I asked some Republicans what they knew about Patrick Calder, the guy who came within 300 votes of being the GOP's 1st Congressional District nominee and is now being hailed as one of the party's rising political stars.
"I think I met him once," said a well-connected party hack. "I don't know a thing about him, except he seemed nice enough."
"I voted for him because . . . well, mostly because he didn't have a lot of baggage," said a Portland voter. "At least, I don't think he does. He doesn't, does he?"
"I've heard of him," said a Tea Party activist from the midcoast. "Played defense for the Boston Bruins a couple of years ago. Or was he a goalie?"
It's possible I made that last one up.
The point is that a whole bunch of people — GOP moderates, disgruntled Ron Paul supporters, little old ladies who still wear white gloves when they visit each other for afternoon tea — voted for Calder in the June 12 primary, even though the Republican Party had another candidate on the ballot who appeared to have far more impressive qualifications for higher office. I'm referring to . . . uh . . . er . . . his name will come to me in a moment. It's right on the tip of my tongue.
No, that's not it. Former Congressman Emery is now gainfully employed as a budget-crunching bureaucrat in the administration of Governor Paul LePage.
Anyway, back to Calder, who raised almost no money (his poverty-stricken campaign was mostly self-financed), showed little sign of having a grassroots strategy (he showed up for debates and in places where there were crowds — sometimes), and was roundly ignored by the news media (except for a couple of perfunctory profiles that told us little more about him than that he's 29 years old, the first mate on a cruise ship in Hawaii, and displays no obvious tendency to say stupid things in public). Calder had run for the Maine House of Representatives a couple of years ago in a solidly Democratic district in Portland, where he lost by a two-to-one margin.

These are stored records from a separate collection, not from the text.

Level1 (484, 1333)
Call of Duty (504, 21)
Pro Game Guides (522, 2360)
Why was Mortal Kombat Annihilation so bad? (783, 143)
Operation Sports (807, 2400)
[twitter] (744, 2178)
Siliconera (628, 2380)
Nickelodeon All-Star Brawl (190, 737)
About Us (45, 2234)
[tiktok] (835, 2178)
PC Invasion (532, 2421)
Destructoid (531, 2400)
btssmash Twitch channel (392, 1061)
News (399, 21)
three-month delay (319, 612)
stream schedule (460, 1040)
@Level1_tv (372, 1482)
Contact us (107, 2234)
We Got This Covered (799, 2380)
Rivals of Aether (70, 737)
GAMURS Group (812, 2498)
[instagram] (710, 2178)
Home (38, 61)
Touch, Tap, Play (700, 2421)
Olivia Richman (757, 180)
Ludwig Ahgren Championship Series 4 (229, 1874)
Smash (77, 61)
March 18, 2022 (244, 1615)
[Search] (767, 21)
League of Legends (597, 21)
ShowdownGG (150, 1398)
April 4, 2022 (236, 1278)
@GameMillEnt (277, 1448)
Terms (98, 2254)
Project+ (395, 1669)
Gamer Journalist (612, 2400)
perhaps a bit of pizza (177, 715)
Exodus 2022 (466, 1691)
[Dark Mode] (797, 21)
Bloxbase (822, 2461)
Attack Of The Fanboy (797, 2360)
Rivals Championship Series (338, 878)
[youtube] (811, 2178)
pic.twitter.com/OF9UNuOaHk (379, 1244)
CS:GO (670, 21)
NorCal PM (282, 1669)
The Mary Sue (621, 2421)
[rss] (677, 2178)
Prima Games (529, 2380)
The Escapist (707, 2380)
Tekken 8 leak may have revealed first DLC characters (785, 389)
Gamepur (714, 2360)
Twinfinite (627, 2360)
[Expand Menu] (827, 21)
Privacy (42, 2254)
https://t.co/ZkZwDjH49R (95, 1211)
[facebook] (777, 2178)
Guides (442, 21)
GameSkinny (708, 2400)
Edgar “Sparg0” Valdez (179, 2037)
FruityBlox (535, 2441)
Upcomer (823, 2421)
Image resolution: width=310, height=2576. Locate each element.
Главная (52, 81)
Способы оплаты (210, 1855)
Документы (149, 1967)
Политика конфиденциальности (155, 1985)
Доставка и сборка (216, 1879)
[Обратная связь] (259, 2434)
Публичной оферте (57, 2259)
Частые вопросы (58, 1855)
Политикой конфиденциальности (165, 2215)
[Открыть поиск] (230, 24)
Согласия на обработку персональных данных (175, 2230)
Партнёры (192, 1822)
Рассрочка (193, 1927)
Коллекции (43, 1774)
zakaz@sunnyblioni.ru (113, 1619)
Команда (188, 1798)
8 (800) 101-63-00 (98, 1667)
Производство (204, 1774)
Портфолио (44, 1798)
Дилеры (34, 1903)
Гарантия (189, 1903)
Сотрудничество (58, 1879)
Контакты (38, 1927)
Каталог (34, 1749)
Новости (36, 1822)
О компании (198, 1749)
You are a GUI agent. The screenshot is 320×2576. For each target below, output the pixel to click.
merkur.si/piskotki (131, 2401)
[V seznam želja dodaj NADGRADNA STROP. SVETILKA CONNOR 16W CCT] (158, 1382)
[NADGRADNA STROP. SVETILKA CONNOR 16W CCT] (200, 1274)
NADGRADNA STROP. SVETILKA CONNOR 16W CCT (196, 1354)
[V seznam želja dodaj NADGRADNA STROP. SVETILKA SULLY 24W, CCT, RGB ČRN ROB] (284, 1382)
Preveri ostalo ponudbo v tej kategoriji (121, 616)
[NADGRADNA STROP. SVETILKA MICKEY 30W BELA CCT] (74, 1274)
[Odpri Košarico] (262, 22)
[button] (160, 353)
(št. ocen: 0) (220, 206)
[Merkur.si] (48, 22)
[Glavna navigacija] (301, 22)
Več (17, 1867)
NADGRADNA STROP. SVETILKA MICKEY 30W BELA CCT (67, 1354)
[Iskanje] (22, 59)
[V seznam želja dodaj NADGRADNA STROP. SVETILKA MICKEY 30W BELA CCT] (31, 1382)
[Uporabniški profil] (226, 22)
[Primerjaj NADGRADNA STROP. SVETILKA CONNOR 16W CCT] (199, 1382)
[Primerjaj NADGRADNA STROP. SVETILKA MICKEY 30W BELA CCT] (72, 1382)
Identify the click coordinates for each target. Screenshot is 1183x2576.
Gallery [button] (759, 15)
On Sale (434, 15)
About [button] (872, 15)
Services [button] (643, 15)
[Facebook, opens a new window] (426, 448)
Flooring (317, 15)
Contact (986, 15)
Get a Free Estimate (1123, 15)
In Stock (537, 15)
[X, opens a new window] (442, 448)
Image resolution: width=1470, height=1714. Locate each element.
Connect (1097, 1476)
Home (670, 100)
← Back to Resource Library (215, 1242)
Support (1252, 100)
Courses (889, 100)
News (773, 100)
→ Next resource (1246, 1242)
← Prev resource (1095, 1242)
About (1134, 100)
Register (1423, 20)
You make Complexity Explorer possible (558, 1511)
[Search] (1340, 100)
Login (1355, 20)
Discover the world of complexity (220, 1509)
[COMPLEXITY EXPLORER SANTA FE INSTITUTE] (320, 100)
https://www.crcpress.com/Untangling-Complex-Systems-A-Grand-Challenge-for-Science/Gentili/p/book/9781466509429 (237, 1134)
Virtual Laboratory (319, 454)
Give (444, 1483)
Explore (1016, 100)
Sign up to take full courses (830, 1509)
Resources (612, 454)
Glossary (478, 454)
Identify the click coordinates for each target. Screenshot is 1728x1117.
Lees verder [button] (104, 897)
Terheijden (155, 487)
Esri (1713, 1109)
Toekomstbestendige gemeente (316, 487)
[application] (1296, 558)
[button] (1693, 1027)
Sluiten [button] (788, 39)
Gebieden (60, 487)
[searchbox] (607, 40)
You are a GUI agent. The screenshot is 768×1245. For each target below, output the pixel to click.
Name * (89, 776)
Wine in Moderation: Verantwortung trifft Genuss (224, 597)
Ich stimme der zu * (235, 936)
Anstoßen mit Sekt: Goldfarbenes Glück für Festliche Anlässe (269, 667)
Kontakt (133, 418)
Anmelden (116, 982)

In both of his campaigns, Calder espoused the standard GOP refrains of fiscal conservatism and government restraint, although he did so in a far more articulate manner than his most recent opponent, whatshisface.
Jim Longley Jr.?
Nope, I'm pretty sure the fumble-mouthed one-term representative (a lot of folks thought they were voting for his father, the former independent governor) is off somewhere making big bucks being a lobbyist.
So just how did Calder come within a fraction of a percentage point of knocking off a better-known, better-financed, more experienced competitor? Sheer dumb luck certainly played a role. It never hurts to be the fresh-faced alternative in a year when the electorate is holding alternatives in kind regard. The debates did him no harm. He looked as if he knew and cared about the issues. His opponent (Ted O'Meara? Phil Harriman? Plato Truman?) looked like he was just going through the motions while waiting for his pre-ordained victory to be officially certified.